Curitiba - O discurso do candidato ao governo do Estado Osmar Dias (PDT), na noite de quarta-feira durante encontro para receber Dilma Rousseff (PT), foi voltado à plateia de prefeitos paranaenses, que ocupavam a maior parte das cadeiras do local. Para eles, o pedetista prometeu ampliar as funções do Escritório do Estado em Brasília, criado na gestão Roberto Requião (PMDB). O objetivo é auxiliar os prefeitos na elaboração de projetos para captação de recursos do governo federal. ''Dinheiro tem, mas às vezes não tem projeto'', justificou o candidato.
Osmar também aproveitou o momento para falar sobre a demora de quase um ano e meio para fechar a união com o PT: ''Mas se eu tivesse tido pressa, eu teria conseguido essa aliança aqui?'', questionou. ''Perdi em 2006 porque eu não tinha toda essa gente comigo'', brincou ele, se dirigindo a Requião. ''Conheço cada política do governo Lula, mas demorei um ano e meio para aprender a falar companheiro e companheira'', continuou ele.

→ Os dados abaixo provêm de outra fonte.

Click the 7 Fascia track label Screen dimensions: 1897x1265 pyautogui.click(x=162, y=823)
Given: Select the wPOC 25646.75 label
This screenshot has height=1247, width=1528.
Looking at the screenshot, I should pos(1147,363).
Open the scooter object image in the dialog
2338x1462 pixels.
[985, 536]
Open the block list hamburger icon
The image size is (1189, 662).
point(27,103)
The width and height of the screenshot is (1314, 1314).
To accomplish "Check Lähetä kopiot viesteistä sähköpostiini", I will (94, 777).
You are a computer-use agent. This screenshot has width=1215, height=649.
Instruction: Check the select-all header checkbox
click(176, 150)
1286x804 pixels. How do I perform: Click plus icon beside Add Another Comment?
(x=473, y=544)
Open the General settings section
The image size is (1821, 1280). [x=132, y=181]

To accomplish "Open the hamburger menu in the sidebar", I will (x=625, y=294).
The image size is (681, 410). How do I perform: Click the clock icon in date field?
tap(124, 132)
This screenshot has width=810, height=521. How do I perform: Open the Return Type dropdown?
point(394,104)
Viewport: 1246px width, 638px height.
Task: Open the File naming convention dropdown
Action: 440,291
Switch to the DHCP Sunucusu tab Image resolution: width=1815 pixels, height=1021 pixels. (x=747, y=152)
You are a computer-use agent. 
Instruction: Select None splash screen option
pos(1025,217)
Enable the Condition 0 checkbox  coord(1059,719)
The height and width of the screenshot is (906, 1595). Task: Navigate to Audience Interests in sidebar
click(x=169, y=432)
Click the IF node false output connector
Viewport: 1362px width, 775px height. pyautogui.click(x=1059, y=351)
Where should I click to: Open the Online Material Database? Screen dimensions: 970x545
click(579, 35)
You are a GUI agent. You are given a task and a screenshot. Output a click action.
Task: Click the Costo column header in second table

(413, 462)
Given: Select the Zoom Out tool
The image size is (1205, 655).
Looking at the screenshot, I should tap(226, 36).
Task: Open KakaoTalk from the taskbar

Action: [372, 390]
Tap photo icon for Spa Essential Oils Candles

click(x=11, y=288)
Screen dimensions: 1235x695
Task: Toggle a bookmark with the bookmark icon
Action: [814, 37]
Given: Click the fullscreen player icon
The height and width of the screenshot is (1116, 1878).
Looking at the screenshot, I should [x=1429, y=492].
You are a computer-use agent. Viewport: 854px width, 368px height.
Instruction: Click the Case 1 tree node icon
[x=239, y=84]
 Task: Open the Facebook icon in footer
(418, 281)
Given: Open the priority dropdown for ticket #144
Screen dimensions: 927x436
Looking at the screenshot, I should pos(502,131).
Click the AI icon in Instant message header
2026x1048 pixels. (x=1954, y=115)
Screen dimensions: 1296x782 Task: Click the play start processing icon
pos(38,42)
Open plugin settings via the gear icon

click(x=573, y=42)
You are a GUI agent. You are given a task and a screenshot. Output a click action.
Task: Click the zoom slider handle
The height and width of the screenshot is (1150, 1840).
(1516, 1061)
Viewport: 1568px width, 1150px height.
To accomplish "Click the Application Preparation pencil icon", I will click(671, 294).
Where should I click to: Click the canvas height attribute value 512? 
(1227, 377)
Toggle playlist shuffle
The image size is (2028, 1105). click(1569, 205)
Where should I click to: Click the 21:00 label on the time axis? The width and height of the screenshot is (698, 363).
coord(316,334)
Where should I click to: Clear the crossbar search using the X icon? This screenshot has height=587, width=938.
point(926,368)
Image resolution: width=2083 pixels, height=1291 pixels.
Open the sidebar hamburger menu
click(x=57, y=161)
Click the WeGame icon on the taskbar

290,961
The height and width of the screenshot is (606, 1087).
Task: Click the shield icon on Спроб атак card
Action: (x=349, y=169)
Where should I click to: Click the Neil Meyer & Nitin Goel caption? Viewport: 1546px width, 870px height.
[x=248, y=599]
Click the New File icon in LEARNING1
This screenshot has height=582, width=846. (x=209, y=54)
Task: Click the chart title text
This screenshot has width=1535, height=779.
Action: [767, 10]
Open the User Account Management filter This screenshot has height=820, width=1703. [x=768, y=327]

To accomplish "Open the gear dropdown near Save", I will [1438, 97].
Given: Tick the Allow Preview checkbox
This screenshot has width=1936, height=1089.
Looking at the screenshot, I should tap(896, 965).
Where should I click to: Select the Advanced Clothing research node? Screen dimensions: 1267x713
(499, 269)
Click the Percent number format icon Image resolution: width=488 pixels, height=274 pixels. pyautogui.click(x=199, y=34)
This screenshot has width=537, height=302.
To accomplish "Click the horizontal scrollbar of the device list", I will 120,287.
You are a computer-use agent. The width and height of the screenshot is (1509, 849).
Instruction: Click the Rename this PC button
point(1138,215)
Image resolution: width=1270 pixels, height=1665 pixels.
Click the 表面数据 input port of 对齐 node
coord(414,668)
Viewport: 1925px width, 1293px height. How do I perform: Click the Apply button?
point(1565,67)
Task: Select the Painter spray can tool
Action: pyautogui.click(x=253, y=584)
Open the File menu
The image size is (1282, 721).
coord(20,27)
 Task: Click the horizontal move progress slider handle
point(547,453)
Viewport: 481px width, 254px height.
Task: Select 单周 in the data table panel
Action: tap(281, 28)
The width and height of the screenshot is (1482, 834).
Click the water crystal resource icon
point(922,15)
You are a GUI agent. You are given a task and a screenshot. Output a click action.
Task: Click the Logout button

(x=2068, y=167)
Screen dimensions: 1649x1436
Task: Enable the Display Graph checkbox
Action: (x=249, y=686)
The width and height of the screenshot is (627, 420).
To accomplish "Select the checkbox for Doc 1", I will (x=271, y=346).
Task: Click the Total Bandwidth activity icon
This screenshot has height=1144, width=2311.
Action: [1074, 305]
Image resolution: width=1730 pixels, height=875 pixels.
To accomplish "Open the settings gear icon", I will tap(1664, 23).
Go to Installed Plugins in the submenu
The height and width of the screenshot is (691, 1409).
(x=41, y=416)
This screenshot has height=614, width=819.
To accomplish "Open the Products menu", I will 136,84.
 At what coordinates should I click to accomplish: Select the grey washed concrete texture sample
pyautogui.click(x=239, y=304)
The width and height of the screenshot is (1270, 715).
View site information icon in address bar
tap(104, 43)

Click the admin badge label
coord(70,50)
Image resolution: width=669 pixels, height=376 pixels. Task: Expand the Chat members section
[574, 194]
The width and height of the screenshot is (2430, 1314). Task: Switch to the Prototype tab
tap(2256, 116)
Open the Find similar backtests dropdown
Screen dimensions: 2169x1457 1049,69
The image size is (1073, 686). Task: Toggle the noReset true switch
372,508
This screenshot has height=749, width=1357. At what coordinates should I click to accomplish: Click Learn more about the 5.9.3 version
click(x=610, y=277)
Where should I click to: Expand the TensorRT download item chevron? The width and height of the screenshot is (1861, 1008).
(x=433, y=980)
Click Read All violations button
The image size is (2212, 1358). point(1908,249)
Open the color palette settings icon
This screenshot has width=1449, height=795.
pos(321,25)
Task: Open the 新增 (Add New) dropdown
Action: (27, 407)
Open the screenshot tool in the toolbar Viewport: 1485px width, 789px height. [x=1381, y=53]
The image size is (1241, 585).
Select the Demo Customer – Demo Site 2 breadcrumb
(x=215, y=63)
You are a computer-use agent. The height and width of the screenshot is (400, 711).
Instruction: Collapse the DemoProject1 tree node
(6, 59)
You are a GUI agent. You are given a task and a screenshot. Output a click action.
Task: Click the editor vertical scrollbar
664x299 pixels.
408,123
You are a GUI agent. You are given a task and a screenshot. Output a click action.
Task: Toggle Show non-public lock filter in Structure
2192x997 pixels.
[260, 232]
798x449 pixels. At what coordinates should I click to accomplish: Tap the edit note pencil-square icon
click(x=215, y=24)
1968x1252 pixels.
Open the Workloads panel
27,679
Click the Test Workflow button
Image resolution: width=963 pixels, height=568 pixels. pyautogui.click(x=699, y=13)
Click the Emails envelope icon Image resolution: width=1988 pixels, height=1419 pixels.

A afinidade com o presidente Lula (PT), cabo eleitoral mais cobiçado da disputa de outubro, foi lembrada em outros pontos do discurso do pedetista. ''E um grande pedaço desses 80% (de aprovação do governo Lula), Lula deve à minha amiga Dilma Rousseff'', disse ele, lembrando na sequência que a correligionária petista permaneceu filiada 11 anos ao PDT.
O candidato também saiu em busca dos prefeitos do PMDB que até pouco tempo se preparavam para apoiar Orlando Pessuti na disputa. ''Todos os amigos do Pessuti agora são do Osmar'', disse ele, em referência ao adesivo ''Amigos do Pessuti'', que chegou a circular em veículos no período pré-eleitoral. ''Obrigado Pessuti, você foi generoso'', continuou o pedetista. (C.S.)